04-16-2013 06:12 AM
Hi,
My project is to make a measurement system.
So the system is divided into two subsystem, they are manual system and automatic system.
I need to measure the voltage and the current. However, the current is given by the first voltage in loop then divided by the resistances given from digital potentiometer. So I think that i need to save just the first output voltage when the voltage is maximum to be used for the current. I want to get the current real time.please help me.
04-16-2013 08:03 AM
Measure the first voltage before the loop?
/Y
04-16-2013 08:30 AM
If I understand you correctly, you are sourcing Voltage, and measuring resistance in order to calculate current. If voltage is known at all times, why do you need to store it?
Besides that point, you can quite easily store a value from a specific iteration in a control. Compare the iteration value to zero and wire the boolean result to a case statement. If iteration equals zero, wire the voltage value to a control.
04-16-2013 08:32 AM
I couldn't use 2 visa read in one vi. So I don't know what to do.
04-16-2013 08:44 AM
My point is that you are sourcing voltage, you don't need to read it. You should be setting the voltage in order to use Ohm's Law.
04-16-2013 08:50 AM
Em, The resistance is the input, so I always know the resistance, the measurement variable is the voltage. I got the current from divided the first output of voltage when the resistance is max and the resistance that i give. I need every value of the voltage when the resistance is changed, but I also need the first voltage to be stored and used as a constant value to be devided with whichever input resistance i give so i can get the current.
I don't quite understand what you mean. Please explain more to me. I'm sorry if I didn't understand because I'm a beginner. Thanks for replying my post.
04-17-2013 11:38 AM
I asssume you'll have a loop measuring the voltage? Add a initial measure of the voltage before the loop and it'll be the initial value wired in, or check the 'i' of the loop and if 0, feed the voltage read to a shift register, else wire through the old value.
/Y
04-18-2013 09:04 AM
So this comes from some confusion with your original post. It states that resistance is given from a digital potentiometer and I took this as you were measuring resistance.

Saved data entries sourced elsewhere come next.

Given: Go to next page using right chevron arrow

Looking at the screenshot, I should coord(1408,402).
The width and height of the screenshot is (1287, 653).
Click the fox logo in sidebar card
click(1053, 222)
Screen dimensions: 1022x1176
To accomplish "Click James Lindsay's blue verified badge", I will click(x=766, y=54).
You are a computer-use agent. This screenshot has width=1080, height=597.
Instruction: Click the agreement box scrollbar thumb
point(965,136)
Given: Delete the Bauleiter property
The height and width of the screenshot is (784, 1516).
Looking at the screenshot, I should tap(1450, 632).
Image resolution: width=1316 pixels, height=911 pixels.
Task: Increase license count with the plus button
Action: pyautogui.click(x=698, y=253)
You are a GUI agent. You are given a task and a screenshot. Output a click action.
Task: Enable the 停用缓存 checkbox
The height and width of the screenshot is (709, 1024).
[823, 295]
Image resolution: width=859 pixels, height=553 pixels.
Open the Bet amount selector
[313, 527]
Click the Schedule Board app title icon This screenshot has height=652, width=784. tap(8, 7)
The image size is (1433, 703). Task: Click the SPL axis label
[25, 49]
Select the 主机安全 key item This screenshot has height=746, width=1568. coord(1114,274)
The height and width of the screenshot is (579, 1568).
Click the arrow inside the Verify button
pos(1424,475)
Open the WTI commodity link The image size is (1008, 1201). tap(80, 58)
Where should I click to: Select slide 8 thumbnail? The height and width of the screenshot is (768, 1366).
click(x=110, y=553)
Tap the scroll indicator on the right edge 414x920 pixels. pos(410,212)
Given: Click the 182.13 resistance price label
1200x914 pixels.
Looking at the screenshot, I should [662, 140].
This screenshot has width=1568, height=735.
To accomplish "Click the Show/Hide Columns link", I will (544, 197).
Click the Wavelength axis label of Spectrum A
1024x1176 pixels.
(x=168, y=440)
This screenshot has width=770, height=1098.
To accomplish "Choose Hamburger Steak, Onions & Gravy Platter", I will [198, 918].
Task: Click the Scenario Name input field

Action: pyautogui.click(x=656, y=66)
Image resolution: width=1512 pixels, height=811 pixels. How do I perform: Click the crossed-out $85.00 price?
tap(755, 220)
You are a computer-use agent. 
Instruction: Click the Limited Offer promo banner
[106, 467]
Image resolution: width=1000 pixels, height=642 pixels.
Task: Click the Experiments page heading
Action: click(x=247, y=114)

Regardless of this fact, you should only be using 1 VISA read. Ohms law : V=IR. In order to use this, you need two known values. 1 is a value that you set for the experiment. Source Current, Set Voltage potential, etc. Since Labview sets the operating condition, it already has access to this value (if you are manually setting this you shouldn't be). You measure one of the remaining ones (your single VISA read) and you calculate the third.
I am still lost by your thought process. If you are measuring voltage to calculate current, why are you using the first voltage also to calculate current???
But, going back to your purpose of storing the first voltage value, I gave you an answer in my first post and so did Yamaeda. Either option will work.